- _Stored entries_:
#####

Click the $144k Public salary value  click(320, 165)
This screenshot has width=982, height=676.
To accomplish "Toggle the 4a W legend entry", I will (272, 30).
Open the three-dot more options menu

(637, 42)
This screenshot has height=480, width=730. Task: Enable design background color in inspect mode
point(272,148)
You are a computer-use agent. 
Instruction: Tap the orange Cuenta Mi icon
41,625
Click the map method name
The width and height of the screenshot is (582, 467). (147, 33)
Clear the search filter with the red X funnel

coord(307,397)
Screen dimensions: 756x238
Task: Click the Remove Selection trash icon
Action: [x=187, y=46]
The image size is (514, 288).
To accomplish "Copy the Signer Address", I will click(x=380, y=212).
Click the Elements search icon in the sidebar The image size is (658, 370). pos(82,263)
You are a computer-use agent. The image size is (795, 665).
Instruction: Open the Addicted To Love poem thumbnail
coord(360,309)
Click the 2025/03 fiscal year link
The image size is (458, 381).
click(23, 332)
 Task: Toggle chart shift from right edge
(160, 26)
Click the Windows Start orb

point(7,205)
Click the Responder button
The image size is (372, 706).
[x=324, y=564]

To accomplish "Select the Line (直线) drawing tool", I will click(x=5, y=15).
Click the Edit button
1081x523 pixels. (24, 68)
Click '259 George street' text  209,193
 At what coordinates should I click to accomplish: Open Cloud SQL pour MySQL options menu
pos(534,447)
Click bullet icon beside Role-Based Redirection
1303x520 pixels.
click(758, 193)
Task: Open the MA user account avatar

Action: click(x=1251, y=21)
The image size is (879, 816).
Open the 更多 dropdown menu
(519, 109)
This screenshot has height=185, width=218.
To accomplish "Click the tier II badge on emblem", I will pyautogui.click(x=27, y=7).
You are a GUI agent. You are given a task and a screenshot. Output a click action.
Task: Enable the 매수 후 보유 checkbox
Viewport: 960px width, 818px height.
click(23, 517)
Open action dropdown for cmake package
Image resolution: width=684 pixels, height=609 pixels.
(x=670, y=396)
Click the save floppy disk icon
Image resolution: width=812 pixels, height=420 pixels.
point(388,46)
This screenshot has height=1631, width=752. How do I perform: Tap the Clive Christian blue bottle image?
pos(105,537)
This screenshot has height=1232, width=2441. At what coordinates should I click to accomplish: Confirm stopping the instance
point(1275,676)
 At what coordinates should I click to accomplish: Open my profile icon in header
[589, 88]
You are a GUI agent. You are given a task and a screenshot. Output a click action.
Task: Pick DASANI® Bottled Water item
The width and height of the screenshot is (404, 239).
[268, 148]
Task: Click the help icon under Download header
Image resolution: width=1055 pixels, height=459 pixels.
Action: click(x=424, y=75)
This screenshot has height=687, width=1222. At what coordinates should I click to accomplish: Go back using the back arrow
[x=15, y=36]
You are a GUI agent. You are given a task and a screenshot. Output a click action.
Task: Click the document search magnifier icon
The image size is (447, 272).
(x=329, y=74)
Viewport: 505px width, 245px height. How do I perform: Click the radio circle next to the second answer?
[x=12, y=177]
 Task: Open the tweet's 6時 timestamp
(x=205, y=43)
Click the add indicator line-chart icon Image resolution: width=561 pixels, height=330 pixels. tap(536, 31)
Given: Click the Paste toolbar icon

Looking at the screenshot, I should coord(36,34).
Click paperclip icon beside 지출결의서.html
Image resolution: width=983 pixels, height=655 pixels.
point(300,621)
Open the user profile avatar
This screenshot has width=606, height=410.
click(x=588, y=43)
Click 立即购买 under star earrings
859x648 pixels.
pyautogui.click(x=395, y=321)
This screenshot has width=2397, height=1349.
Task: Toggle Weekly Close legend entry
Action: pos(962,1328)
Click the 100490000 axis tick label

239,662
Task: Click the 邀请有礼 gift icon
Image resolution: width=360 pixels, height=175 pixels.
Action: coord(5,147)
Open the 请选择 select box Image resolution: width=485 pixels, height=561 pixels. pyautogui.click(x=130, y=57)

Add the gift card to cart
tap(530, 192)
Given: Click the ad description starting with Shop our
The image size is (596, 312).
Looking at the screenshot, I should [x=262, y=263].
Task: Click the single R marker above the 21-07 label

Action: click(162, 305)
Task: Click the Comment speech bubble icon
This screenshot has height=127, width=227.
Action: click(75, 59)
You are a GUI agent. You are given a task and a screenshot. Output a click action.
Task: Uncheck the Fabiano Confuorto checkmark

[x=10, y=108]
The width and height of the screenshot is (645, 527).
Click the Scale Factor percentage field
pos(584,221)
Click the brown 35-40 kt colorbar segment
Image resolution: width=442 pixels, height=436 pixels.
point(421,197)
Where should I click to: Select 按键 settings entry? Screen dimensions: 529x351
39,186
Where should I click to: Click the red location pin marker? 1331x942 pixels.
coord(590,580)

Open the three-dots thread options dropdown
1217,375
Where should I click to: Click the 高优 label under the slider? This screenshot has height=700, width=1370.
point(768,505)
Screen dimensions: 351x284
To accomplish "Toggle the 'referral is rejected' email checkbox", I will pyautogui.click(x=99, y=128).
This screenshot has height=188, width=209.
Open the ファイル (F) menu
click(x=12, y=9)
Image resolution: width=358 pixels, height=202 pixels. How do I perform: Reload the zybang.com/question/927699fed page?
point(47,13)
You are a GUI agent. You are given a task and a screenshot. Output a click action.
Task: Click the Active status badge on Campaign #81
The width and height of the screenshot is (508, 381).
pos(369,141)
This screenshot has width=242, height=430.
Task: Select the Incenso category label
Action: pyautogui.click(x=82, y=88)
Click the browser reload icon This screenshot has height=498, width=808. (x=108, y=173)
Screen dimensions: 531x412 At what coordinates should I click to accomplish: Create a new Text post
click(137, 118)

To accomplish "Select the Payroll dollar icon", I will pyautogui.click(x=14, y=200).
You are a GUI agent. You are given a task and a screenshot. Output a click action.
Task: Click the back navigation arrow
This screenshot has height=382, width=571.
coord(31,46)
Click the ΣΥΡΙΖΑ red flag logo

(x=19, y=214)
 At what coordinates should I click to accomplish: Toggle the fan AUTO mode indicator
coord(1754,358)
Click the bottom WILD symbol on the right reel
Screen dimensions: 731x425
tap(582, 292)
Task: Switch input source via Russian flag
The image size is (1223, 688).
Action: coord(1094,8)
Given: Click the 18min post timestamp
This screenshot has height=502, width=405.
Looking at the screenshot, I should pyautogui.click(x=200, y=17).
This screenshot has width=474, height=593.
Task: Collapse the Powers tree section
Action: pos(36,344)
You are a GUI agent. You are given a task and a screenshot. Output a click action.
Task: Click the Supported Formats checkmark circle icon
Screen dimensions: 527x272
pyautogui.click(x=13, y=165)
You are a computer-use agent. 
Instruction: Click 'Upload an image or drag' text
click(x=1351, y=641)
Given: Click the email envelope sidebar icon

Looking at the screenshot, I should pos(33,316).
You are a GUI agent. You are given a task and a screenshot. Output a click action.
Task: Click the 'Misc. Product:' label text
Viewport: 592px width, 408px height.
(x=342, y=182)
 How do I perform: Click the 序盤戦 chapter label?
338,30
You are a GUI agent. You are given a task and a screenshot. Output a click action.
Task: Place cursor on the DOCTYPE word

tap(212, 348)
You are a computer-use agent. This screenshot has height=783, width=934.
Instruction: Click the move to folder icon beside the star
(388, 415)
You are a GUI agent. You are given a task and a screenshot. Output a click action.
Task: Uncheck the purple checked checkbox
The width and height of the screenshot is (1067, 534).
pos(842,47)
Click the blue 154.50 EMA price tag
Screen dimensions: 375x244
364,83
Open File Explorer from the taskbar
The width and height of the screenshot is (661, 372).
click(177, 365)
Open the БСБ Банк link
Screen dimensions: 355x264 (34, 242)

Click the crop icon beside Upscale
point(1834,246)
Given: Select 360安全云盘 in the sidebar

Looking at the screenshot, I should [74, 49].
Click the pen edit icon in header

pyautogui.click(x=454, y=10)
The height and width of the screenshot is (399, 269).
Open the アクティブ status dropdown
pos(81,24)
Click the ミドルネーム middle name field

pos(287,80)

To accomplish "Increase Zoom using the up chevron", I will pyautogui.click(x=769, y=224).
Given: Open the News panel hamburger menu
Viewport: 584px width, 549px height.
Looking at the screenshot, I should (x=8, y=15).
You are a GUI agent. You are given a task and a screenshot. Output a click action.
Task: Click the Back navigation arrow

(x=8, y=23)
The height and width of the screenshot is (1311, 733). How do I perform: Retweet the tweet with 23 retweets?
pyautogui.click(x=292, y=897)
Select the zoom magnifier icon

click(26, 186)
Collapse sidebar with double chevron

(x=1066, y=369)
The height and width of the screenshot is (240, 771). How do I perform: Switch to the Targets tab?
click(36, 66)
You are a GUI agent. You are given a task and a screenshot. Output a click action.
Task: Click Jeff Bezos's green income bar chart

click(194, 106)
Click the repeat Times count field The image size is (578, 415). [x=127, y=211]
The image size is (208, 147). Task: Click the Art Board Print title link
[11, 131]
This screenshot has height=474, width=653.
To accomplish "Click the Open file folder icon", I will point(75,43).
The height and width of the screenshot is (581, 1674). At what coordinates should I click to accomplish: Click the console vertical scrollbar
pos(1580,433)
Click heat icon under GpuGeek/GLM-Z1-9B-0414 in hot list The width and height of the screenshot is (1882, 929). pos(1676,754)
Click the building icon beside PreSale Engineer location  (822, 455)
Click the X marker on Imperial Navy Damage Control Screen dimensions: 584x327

#####

- _What the task requires_: Rewrite the rows above as a numbered list, from the line with "This screenshot has height=1631, width=752." to the line with "Looking at the screenshot, I should coord(36,34).", leaving out blank lines.

- _Solved exercise_:
1. This screenshot has height=1631, width=752. How do I perform: Tap the Clive Christian blue bottle image?
2. pos(105,537)
3. This screenshot has height=1232, width=2441. At what coordinates should I click to accomplish: Confirm stopping the instance
4. point(1275,676)
5.  At what coordinates should I click to accomplish: Open my profile icon in header
6. [589, 88]
7. You are a GUI agent. You are given a task and a screenshot. Output a click action.
8. Task: Pick DASANI® Bottled Water item
9. The width and height of the screenshot is (404, 239).
10. [268, 148]
11. Task: Click the help icon under Download header
12. Image resolution: width=1055 pixels, height=459 pixels.
13. Action: click(x=424, y=75)
14. This screenshot has height=687, width=1222. At what coordinates should I click to accomplish: Go back using the back arrow
15. [x=15, y=36]
16. You are a GUI agent. You are given a task and a screenshot. Output a click action.
17. Task: Click the document search magnifier icon
18. The image size is (447, 272).
19. (x=329, y=74)
20. Viewport: 505px width, 245px height. How do I perform: Click the radio circle next to the second answer?
21. [x=12, y=177]
22.  Task: Open the tweet's 6時 timestamp
23. (x=205, y=43)
24. Click the add indicator line-chart icon Image resolution: width=561 pixels, height=330 pixels. tap(536, 31)
25. Given: Click the Paste toolbar icon
26. Looking at the screenshot, I should coord(36,34).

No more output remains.